What this task involves
After finding the line containing "Screen dimensions: 184x188" below, please output that line and each following one through the line containing "Click the Maven icon beside pom.xml", exactly as written.

Provided material

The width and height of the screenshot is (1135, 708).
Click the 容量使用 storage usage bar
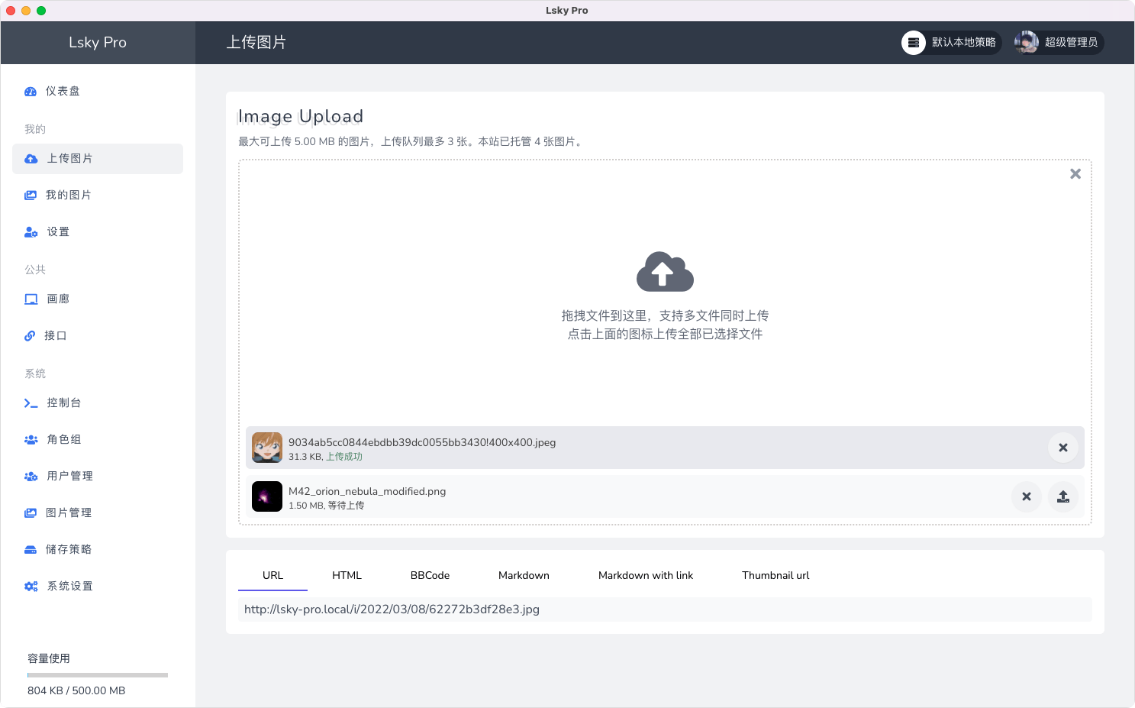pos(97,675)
---
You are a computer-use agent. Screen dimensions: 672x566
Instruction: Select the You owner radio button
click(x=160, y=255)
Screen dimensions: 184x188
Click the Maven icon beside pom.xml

Solution for this problem
Screen dimensions: 184x188
Click the Maven icon beside pom.xml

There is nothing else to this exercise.